X-Men Movie Producer Provides ‘New Mutants’ Update

X-Men series producer and Dark Phoenix writer-director Simon Kinberg has reiterated upcoming [...]

X-Men series producer and Dark Phoenix writer-director Simon Kinberg has reiterated upcoming X-Verse spinoff New Mutants went back in front of cameras to up its horror elements.

"Audiences really embraced the notion of a superhero movie or a comic book movie that was, in its core, a horror film," Kinberg told IGN.

New Mutants and Dark Phoenix were both delayed in March when studio 21st Century Fox pushed Phoenix from its planned November 2018 release to February 2019, shoving New Mutants from February to August 2019. The change marked the second shift for New Mutants, which had already been pushed from its April 2018 spot.

Directed by The Fault in Our Stars' Josh Boone, New Mutants brings a teen-centric and horror-inspired take on the X-Men franchise and adapts the early '80s Marvel comics for the first time on the big screen.

The film underwent significant reshoots earlier this year to overhaul its horror elements, reportedly in the wake of hit R-rated horrors Get Out and It — the latter of which remains the highest-grossing R-rated horror of all time.

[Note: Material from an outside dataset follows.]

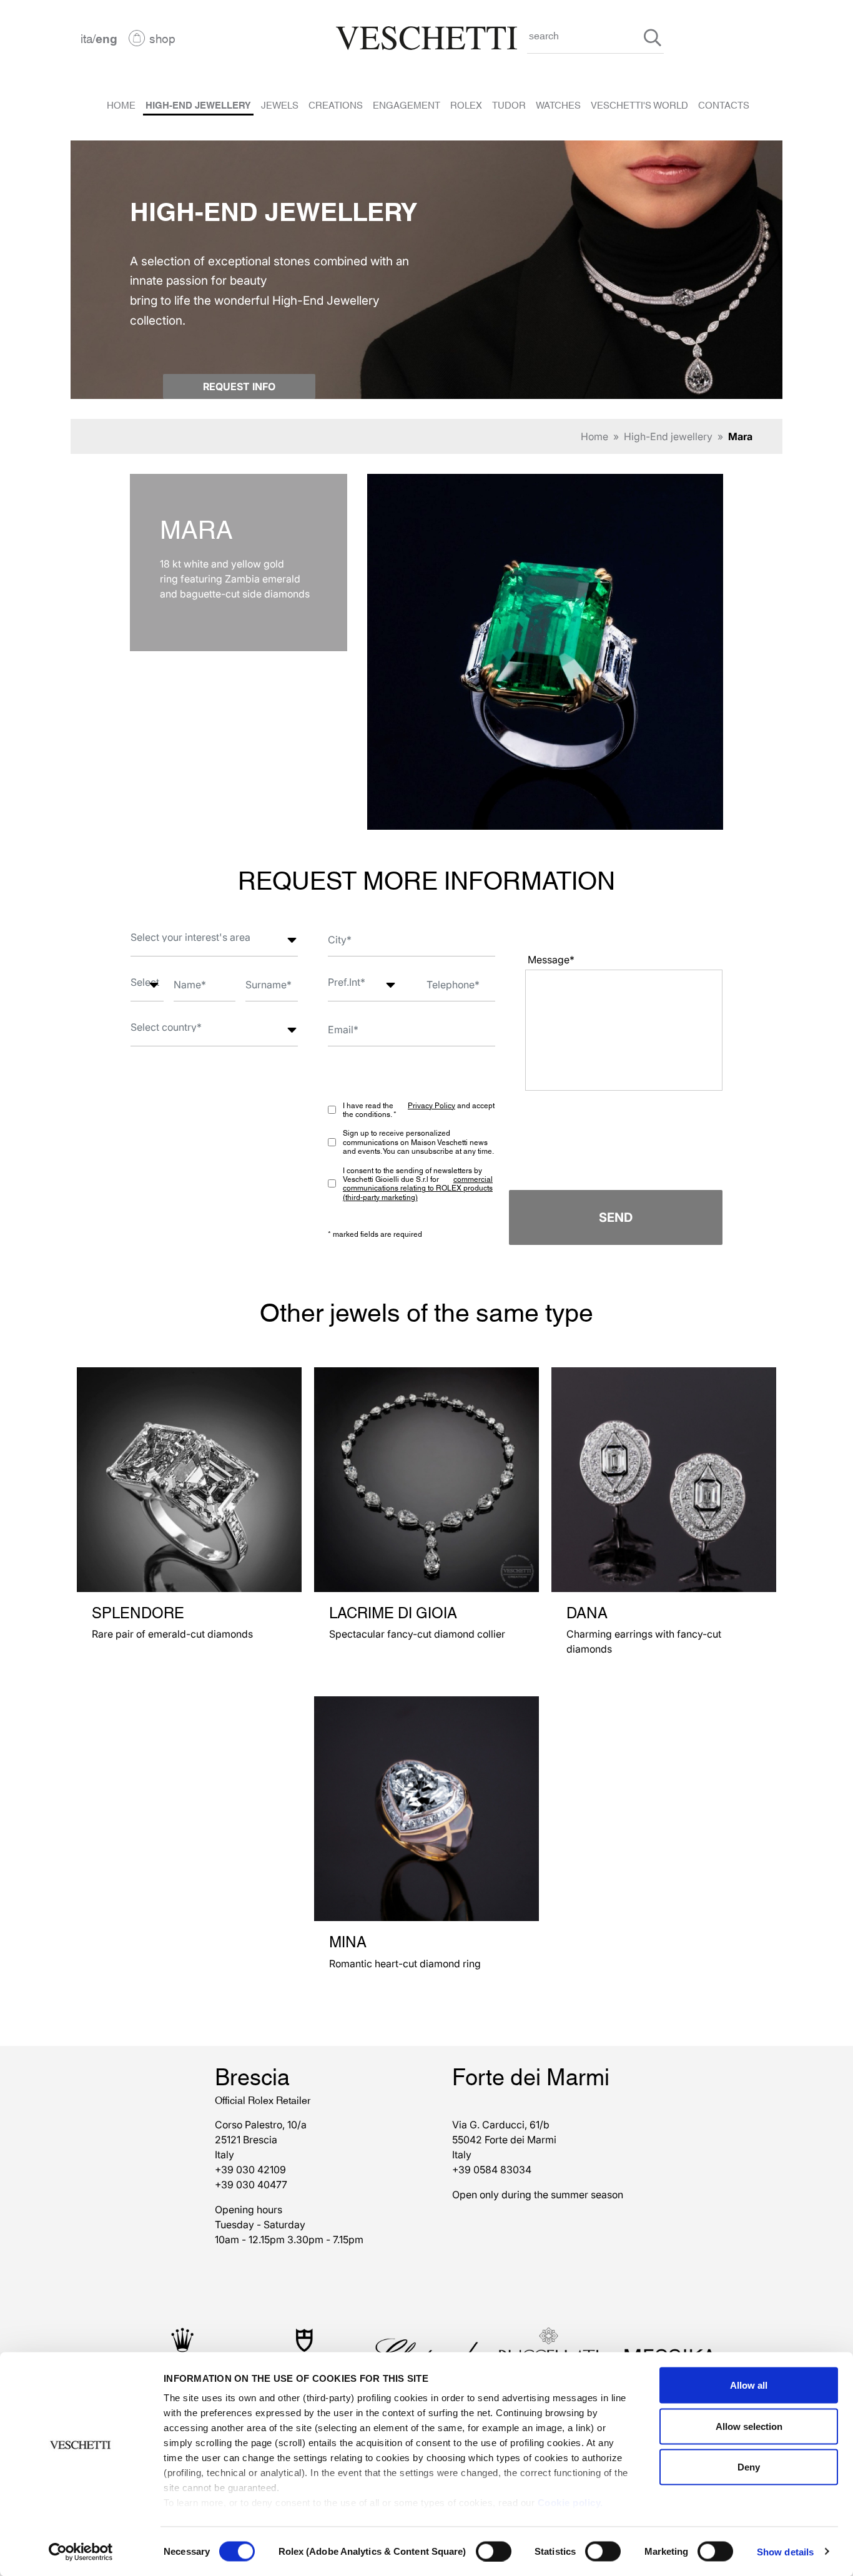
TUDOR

Reporters for The Tracking Board and TheWrap corroborated Fox was upping the scare factor after initially wanting to downplay the more horror-tinged elements.

Charlie Heaton, who plays Sam Guthrie, a.k.a. Cannonball, characterized the changes as the movie going "full-fledged horror."

"It's basically about these mutants in a facility for damaged mutants. It's a story about these characters coming to grips with who they are and it's a horror X-Men movie, which we haven't seen before," Heaton dished to EW.

"I feel like, for an X-Men movie, yeah, I think they're going full-fledged horror. Without saying too much — I really don't want to give away too much what it's about, it's very under wraps — but it is, in terms of anything we've seen in the X-Men world, it's definitely a horror film. It's scarier than anything we've seen in that genre."

Boone said during a convention appearance in December he developed the project as a franchise hopeful — the first in a trilogy.

"We brought it to Fox as a trilogy of films, really all based on that long run by [Bill] Sienkiewicz, and kind of incorporates some stuff from later issues in the '80s," he said.

"These are all going to be horror movies, and they're all be their own distinct kind of horror movies. This is certainly the 'rubber-reality' supernatural horror movie. The next one will be a completely different kind of horror movie. Our take was just go examine the horror genre through comic book movies and make each one its own distinct sort of horror film. Drawing from the big events that we love in the comics."

It's not yet known how Disney's $71.3 billion acquisition of Fox will affect plans for future New Mutants installments or other in-the-works X-verse spinoffs.

New Mutants, starring Anya Taylor-Joy, Maisie Williams, Charlie Heaton, Henry Zaga, Blu Hunt, Alice Braga, and Antonio Banderas, opens August 2, 2019.